Problem details:
Quote the material below in full, word for word, without changing anything.

Source records:
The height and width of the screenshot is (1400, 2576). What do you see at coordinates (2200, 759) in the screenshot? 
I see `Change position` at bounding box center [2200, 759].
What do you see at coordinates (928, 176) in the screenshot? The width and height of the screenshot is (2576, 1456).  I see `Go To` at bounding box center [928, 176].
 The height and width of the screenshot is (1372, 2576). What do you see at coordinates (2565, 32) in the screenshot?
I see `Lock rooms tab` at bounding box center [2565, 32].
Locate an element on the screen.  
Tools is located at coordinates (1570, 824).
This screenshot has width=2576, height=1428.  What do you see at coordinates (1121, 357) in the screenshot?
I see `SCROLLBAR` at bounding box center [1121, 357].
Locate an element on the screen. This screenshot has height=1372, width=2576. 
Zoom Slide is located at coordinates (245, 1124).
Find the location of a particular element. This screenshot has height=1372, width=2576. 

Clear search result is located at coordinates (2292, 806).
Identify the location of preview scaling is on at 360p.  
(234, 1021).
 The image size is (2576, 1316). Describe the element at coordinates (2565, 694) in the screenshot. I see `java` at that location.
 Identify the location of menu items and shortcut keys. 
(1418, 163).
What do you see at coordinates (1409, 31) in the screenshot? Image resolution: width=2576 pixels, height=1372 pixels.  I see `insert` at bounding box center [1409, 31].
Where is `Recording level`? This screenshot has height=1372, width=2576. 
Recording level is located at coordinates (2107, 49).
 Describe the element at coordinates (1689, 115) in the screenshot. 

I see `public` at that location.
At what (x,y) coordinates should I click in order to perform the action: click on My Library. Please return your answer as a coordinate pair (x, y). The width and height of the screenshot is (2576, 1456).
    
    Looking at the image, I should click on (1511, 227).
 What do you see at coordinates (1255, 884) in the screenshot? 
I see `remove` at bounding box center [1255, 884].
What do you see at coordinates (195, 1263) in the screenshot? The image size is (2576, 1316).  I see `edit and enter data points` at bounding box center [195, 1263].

Written answer:
The height and width of the screenshot is (1400, 2576). What do you see at coordinates (2200, 759) in the screenshot? 
I see `Change position` at bounding box center [2200, 759].
What do you see at coordinates (928, 176) in the screenshot? The width and height of the screenshot is (2576, 1456).  I see `Go To` at bounding box center [928, 176].
 The height and width of the screenshot is (1372, 2576). What do you see at coordinates (2565, 32) in the screenshot?
I see `Lock rooms tab` at bounding box center [2565, 32].
Locate an element on the screen.  
Tools is located at coordinates (1570, 824).
This screenshot has width=2576, height=1428.  What do you see at coordinates (1121, 357) in the screenshot?
I see `SCROLLBAR` at bounding box center [1121, 357].
Locate an element on the screen. This screenshot has height=1372, width=2576. 
Zoom Slide is located at coordinates (245, 1124).
Find the location of a particular element. This screenshot has height=1372, width=2576. 

Clear search result is located at coordinates (2292, 806).
Identify the location of preview scaling is on at 360p.  
(234, 1021).
 The image size is (2576, 1316). Describe the element at coordinates (2565, 694) in the screenshot. I see `java` at that location.
 Identify the location of menu items and shortcut keys. 
(1418, 163).
What do you see at coordinates (1409, 31) in the screenshot? Image resolution: width=2576 pixels, height=1372 pixels.  I see `insert` at bounding box center [1409, 31].
Where is `Recording level`? This screenshot has height=1372, width=2576. 
Recording level is located at coordinates (2107, 49).
 Describe the element at coordinates (1689, 115) in the screenshot. 

I see `public` at that location.
At what (x,y) coordinates should I click in order to perform the action: click on My Library. Please return your answer as a coordinate pair (x, y). The width and height of the screenshot is (2576, 1456).
    
    Looking at the image, I should click on (1511, 227).
 What do you see at coordinates (1255, 884) in the screenshot? 
I see `remove` at bounding box center [1255, 884].
What do you see at coordinates (195, 1263) in the screenshot? The image size is (2576, 1316).  I see `edit and enter data points` at bounding box center [195, 1263].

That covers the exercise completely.